White Island, North Island (New Zealand)
7.52°S, 177.18°E, Elevation 294 m
On 10 March GeoNet reported that data collected during recent flights over White Island showed elevated gas emissions compared to previous measurements, though overall both carbon dioxide and sulfur dioxide flux have decreased since the 9 December 2019 eruption. Thermal infrared data indicated that the fumarolic gases and the five lobes of lava in the main vent remained very hot; the hottest temperature was 746 degrees Celsius and was the highest temperature measured to date. Small-scale jetting occurred from the small pond that had formed in the vent area, similar to September-December 2019 activity. The Volcanic Alert Level remained at 2 and the Aviation Color Code remained at Yellow.
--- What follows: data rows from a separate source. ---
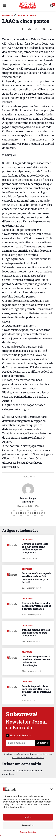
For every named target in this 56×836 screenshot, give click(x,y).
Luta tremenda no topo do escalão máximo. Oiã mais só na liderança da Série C (36, 578)
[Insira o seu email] (20, 743)
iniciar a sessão (18, 770)
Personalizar (28, 825)
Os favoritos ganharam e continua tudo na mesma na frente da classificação (36, 661)
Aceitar (28, 817)
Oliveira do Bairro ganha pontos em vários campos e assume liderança (36, 605)
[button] (51, 789)
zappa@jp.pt (28, 501)
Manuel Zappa (28, 498)
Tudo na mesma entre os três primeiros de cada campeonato (36, 632)
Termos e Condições (28, 832)
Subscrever (42, 742)
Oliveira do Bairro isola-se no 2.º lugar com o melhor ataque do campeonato (35, 548)
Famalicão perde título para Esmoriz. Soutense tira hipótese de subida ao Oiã (36, 690)
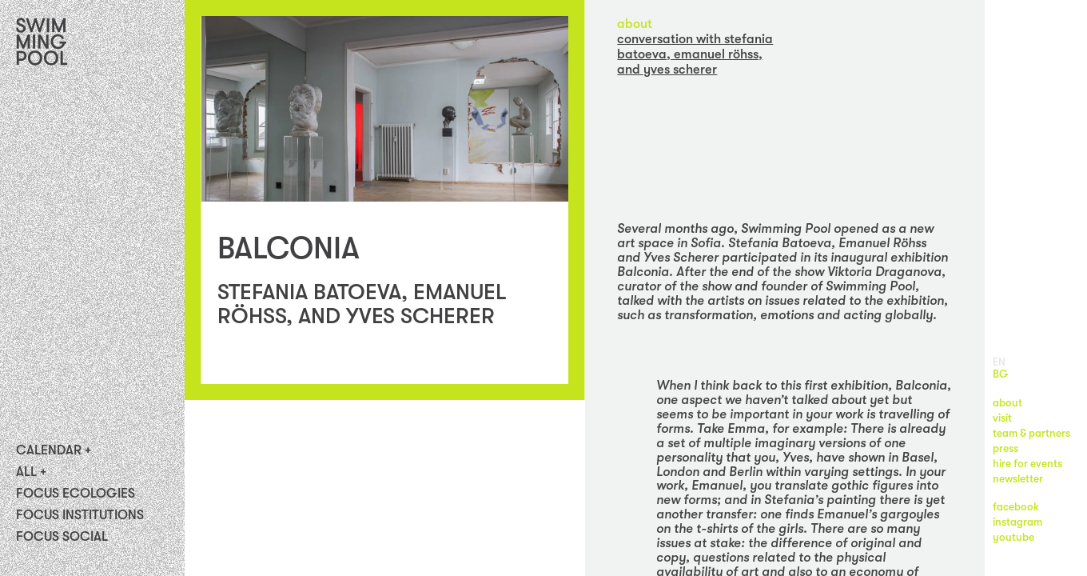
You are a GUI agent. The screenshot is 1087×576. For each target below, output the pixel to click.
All (26, 472)
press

Geological summary: The uninhabited White Island, also known as Whakaari in the Maori language, is the 2 x 2.4 km emergent summit of a 16 x 18 km submarine volcano in the Bay of Plenty about 50 km offshore of North Island. The island consists of two overlapping andesitic-to-dacitic stratovolcanoes. The summit crater appears to be breached to the SE, because the shoreline corresponds to the level of several notches in the SE crater wall. Volckner Rocks, sea stacks that are remnants of a lava dome, lie 5 km NW. Descriptions of eruptions since 1826 have included intermittent moderate phreatic, phreatomagmatic, and Strombolian eruptions; activity there also forms a prominent part of Maori legends. Formation of many new vents during the 19th and 20th centuries has produced rapid changes in crater floor topography. Collapse of the crater wall in 1914 produced a debris avalanche that buried buildings and workers at a sulfur-mining project. Explosive activity in December 2019 took place while tourists were present, resulting in many fatalities.